2026 comenzó con los mercados pendientes de los efectos disruptivos de la IA. Entre otras cosas, se preguntaban si tenían futuro las compañías que prestan servicios de software por suscripción o si, dentro de unos años, todos estaremos utilizando la «programación intuitiva» para crear nuestras propias aplicaciones. Las tires caían y los diferenciales crediticios oscilaban mientras los mercados se enfrentaban a la idea de que la revolución de la IA podía suponer un aumento de la productividad, una bajada de los precios y tal vez una situación de desempleo generalizado.
A finales de febrero, antes de que los mercados encontraran respuesta a esas preguntas, Estados Unidos atacó Irán. La prolongación del cierre del estrecho de Ormuz provocó un aumento de los precios no solo del petróleo y el gas, sino también de productos esenciales como los fertilizantes, el aluminio, el helio y otros compuestos químicos industriales. Fruto de ello, el mercado se encontró en la tesitura de valorar dos fuerzas muy diferentes al mismo tiempo.
Las tires de la deuda pública subieron y los diferenciales crediticios se ampliaron de forma notable. A finales de marzo, el conflicto se calmó, pero el estrecho permaneció cerrado casi por completo. Los mercados se dieron cuenta de que la guerra influía más en los precios, que subían con fuerza, que en el crecimiento, estable o solo ligeramente más débil; los beneficios aguantaron el tirón y los diferenciales crediticios no tardaron en recuperarse, incluso aunque las tires siguieran subiendo.
Perturbaciones en el lado de la oferta, no de la demanda
Las fuerzas determinantes de 2026 se relacionan con la oferta, en ningún caso con la demanda. La guerra en Oriente Medio constituye un shock de oferta agudo: inmediato, inflacionario y que recuerda a las crisis del petróleo de los años 70. La inteligencia artificial constituye el shock de oferta estructural: de avance más gradual y potencialmente desinflacionario, con capacidad para aumentar la productividad y presionar los precios a la baja. En el futuro, la IA tendrá una importancia enorme, pero pasarán años hasta que repercuta en los datos macroeconómicos. De momento gana el impacto agudo. La reapertura del paso de Ormuz ha comenzado, pero de manera parcial. Las perturbaciones de la oferta tienen un efecto prolongado, de manera que la dinámica inflacionaria se va a sentir durante meses, incluso cuando el estrecho esté completamente abierto.
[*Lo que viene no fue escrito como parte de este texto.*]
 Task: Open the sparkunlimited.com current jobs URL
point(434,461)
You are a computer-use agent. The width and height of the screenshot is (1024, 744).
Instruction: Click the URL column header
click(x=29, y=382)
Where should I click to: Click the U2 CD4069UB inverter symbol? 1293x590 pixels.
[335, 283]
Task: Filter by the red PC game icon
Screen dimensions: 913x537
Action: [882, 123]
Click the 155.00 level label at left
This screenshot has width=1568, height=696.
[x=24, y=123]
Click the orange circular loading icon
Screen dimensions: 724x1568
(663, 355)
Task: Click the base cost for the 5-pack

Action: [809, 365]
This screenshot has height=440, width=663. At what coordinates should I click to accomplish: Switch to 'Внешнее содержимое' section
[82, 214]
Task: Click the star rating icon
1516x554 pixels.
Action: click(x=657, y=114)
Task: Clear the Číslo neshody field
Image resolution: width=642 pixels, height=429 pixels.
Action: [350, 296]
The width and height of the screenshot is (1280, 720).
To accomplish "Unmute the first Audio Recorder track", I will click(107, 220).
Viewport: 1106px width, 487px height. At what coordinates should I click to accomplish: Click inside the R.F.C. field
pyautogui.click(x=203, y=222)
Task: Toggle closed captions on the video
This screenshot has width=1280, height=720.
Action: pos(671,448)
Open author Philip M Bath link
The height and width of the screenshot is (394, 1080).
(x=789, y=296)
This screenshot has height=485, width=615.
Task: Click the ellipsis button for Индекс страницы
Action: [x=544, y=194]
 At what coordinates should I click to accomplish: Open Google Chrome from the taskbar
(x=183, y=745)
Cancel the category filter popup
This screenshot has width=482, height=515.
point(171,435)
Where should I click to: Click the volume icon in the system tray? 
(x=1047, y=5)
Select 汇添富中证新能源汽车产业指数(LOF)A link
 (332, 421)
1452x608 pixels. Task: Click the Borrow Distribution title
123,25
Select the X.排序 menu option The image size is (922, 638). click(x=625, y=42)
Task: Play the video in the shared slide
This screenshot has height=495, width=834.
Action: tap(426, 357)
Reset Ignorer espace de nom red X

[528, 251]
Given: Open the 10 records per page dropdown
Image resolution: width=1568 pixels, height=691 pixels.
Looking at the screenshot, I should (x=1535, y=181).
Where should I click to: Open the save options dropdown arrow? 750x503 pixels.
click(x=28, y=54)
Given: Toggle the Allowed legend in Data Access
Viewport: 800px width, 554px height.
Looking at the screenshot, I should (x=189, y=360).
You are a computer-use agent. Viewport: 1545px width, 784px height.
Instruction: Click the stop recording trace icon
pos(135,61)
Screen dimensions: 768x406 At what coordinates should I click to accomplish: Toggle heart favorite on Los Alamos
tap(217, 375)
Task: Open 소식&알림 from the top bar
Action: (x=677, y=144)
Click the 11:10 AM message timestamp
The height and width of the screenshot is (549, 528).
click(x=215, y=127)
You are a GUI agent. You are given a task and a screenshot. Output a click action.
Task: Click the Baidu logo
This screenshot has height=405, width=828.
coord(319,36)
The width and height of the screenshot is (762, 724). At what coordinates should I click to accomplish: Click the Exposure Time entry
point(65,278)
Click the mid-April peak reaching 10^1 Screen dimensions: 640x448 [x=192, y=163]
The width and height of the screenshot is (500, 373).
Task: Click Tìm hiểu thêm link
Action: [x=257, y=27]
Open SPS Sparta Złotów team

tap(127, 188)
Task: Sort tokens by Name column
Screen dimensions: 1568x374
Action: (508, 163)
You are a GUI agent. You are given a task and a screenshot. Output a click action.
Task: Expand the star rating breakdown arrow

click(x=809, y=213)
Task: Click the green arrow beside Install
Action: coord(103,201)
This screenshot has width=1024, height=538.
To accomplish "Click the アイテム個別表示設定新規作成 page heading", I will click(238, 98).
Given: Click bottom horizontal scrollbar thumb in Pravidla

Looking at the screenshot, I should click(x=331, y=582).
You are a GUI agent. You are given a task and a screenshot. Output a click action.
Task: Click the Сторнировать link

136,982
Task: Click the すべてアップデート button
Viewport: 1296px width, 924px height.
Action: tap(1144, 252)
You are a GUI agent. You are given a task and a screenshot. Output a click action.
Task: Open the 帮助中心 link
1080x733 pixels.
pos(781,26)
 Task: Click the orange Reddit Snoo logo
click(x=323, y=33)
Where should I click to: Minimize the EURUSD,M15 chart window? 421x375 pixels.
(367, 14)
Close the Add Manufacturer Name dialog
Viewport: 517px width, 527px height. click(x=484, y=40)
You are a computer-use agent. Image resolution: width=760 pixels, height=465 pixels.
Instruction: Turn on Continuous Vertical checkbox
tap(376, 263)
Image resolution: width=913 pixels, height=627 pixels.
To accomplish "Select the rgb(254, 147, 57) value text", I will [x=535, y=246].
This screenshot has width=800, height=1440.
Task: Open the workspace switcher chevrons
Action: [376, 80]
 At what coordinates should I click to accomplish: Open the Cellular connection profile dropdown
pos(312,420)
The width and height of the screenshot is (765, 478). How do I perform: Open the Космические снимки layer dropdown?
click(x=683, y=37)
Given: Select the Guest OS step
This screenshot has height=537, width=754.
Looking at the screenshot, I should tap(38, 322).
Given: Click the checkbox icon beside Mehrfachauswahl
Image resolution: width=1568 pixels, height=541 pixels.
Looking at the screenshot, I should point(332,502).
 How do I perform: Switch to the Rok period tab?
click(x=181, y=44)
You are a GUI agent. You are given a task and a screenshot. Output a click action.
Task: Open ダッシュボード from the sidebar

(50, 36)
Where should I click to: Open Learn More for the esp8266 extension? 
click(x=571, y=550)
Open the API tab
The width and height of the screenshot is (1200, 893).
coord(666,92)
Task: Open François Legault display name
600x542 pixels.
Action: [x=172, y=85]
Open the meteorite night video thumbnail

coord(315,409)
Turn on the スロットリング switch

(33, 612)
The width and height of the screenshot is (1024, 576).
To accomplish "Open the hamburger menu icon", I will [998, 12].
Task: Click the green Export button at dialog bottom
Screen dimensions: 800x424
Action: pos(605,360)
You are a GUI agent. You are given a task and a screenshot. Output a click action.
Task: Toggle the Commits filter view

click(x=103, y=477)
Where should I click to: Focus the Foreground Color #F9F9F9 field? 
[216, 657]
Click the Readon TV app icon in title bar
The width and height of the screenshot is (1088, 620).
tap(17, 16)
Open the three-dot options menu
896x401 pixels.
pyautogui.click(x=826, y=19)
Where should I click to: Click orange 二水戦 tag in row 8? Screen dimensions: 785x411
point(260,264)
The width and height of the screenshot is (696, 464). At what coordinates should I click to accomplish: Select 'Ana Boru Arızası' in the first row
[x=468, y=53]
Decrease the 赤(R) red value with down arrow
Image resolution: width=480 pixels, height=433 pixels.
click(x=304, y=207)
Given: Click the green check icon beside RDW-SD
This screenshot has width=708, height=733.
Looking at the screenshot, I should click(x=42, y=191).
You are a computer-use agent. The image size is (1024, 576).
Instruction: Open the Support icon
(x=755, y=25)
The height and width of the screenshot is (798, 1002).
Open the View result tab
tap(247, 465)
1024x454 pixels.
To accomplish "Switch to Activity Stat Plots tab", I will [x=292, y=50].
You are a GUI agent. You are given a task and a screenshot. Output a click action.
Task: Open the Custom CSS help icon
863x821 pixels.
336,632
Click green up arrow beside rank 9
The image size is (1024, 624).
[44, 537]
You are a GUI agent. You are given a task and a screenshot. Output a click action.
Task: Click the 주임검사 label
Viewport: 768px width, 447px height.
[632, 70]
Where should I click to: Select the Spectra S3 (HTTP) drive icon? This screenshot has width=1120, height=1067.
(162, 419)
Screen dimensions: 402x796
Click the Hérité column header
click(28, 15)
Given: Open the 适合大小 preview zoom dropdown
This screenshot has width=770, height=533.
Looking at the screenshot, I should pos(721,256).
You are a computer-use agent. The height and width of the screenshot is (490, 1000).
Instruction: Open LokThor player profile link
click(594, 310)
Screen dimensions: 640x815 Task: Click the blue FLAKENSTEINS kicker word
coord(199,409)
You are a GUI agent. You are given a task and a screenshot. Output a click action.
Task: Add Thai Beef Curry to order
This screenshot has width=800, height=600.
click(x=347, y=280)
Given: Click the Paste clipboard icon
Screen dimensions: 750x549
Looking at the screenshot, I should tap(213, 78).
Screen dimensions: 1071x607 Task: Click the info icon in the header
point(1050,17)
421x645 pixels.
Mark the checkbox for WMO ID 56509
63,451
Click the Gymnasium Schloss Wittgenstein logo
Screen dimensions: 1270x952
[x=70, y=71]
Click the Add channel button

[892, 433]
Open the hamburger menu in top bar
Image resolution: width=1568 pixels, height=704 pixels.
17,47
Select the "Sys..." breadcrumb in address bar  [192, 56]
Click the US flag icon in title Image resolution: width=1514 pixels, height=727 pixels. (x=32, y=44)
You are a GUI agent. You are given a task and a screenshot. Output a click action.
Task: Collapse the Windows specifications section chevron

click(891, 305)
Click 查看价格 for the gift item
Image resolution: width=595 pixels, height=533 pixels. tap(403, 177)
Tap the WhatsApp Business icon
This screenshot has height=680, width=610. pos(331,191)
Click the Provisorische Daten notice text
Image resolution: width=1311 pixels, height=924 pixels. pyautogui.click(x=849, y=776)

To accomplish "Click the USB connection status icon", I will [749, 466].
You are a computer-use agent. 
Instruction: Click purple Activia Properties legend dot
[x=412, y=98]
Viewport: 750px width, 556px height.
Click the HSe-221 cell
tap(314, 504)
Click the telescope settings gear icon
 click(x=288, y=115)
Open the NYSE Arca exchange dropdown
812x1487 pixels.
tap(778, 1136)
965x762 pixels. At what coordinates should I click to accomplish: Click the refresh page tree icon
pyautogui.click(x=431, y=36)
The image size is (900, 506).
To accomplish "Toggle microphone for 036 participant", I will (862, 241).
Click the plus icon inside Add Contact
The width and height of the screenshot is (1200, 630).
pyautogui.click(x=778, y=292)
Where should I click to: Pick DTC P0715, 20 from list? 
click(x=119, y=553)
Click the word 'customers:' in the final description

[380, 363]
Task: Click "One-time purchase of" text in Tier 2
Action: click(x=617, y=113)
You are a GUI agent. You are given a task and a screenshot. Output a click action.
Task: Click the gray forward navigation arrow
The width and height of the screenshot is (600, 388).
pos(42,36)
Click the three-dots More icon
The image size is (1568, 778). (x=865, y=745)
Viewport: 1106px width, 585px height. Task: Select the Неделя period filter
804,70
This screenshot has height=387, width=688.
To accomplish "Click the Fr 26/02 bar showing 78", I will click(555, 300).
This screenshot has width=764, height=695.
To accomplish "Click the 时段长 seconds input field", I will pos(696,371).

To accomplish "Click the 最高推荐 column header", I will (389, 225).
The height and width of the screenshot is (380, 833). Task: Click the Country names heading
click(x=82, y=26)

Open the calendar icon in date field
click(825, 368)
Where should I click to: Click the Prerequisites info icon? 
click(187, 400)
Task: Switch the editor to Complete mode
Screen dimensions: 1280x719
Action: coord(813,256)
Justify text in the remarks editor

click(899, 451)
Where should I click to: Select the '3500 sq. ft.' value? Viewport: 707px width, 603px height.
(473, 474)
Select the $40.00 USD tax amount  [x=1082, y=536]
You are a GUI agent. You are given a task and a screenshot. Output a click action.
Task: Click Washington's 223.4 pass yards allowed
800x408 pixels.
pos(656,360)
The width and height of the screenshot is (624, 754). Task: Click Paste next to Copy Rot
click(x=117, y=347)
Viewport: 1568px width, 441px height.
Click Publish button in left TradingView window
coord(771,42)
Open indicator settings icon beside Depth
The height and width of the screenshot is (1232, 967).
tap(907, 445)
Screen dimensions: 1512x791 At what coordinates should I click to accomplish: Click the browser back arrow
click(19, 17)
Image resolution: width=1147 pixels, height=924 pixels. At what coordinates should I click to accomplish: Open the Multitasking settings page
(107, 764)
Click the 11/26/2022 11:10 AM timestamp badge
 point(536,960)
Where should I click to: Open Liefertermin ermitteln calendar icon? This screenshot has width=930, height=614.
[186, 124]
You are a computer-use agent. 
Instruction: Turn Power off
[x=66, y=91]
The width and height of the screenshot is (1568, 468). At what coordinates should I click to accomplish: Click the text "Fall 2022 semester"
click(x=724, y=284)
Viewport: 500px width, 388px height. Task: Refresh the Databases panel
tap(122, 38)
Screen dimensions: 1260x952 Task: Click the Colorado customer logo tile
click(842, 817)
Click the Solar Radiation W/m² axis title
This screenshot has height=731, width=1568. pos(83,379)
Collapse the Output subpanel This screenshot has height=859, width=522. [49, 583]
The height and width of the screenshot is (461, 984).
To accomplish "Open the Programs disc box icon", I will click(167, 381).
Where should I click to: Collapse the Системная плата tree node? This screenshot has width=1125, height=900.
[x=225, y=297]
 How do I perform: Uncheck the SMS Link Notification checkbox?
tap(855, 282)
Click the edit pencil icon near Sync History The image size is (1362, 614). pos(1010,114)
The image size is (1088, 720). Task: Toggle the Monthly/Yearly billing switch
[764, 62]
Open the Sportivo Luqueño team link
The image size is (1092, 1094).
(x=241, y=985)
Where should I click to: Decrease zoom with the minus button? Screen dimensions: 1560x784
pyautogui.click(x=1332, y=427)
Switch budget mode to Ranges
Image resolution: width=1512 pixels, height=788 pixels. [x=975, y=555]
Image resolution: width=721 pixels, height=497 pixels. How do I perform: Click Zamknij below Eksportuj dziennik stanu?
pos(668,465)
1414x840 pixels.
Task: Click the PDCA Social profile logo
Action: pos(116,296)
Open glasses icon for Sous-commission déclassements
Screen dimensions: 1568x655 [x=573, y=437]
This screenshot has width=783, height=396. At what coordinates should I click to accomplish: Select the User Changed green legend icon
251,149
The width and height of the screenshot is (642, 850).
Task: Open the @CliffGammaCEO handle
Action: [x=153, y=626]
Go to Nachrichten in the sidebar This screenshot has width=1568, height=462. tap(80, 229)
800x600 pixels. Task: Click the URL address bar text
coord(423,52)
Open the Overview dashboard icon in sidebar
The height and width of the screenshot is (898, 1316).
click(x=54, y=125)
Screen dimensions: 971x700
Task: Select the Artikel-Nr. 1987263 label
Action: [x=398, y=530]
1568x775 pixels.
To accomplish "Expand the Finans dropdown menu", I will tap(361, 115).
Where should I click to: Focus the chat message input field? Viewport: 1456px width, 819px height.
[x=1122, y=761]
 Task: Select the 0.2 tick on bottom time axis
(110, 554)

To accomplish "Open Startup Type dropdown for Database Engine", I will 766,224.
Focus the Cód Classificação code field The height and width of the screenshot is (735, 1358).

La distinción descrita determina nuestra forma de abordar el posicionamiento de las carteras para lo que queda de año. En un entorno de shock de oferta, el crecimiento y la inflación evolucionan en direcciones opuestas, mientras que los tipos de interés y los diferenciales de crédito tienden a moverse conjuntamente. Cuando esto ocurre, la duración ya no compensa el riesgo crediticio. Por eso creemos que conviene mantener una duración algo menor que hace un año, no porque preveamos que los tipos van a subir, sino porque la capacidad de diversificación que los inversores esperan de la duración no es tan evidente en el régimen actual.
Un entorno propicio para la selección
El mismo régimen que debilita las ventajas de la duración como protección resulta favorable para la selección de sectores y valores. Las perturbaciones de la oferta afectan de forma desigual a los sectores y a los emisores, y esa disparidad se está manifestando en la mayor dispersión sectorial de la que hemos sido testigos en años. En promedio, los diferenciales han vuelto a niveles históricamente ajustados, lo cual obliga a adoptar una posición más defensiva ante el riesgo y a mantener liquidez para aprovechar los desajustes de los precios. Pero el promedio oculta las oportunidades. Bajo los estrechos diferenciales de los índices, la brecha entre ganadores y perdedores se ha ampliado, y ahí es donde se encuentra el valor. La inteligencia artificial está generando incertidumbre en torno a los ganadores y perdedores a largo plazo; los tipos de interés más elevados están poniendo de manifiesto diferencias en la calidad de las compañías que habían quedado ocultas durante la era de tipos cercanos a cero; y los inversores se han vuelto más selectivos hacia sectores sometidos a presión cíclica, como el software, la vivienda y ciertas áreas del inmobiliario comercial. Los niveles de valoración medios parecen altos, pero los títulos individuales aún pueden ofrecer un valor atractivo.
Los bonos de High Yield, los de mercados emergentes, el crédito titulizado y los convertibles son los segmentos que consideramos más interesantes de cara al segundo semestre de 2026. Sin embargo, pensamos que el cambio que define este año es el equilibrio, ya que el incremento de la dispersión ha generado valor en muchos sectores de crédito, y esto, en nuestra opinión, exige trasladar una parte del riesgo hacia el High Yield y los préstamos bancarios de mercados desarrollados, así como mantener una diversificación elevada.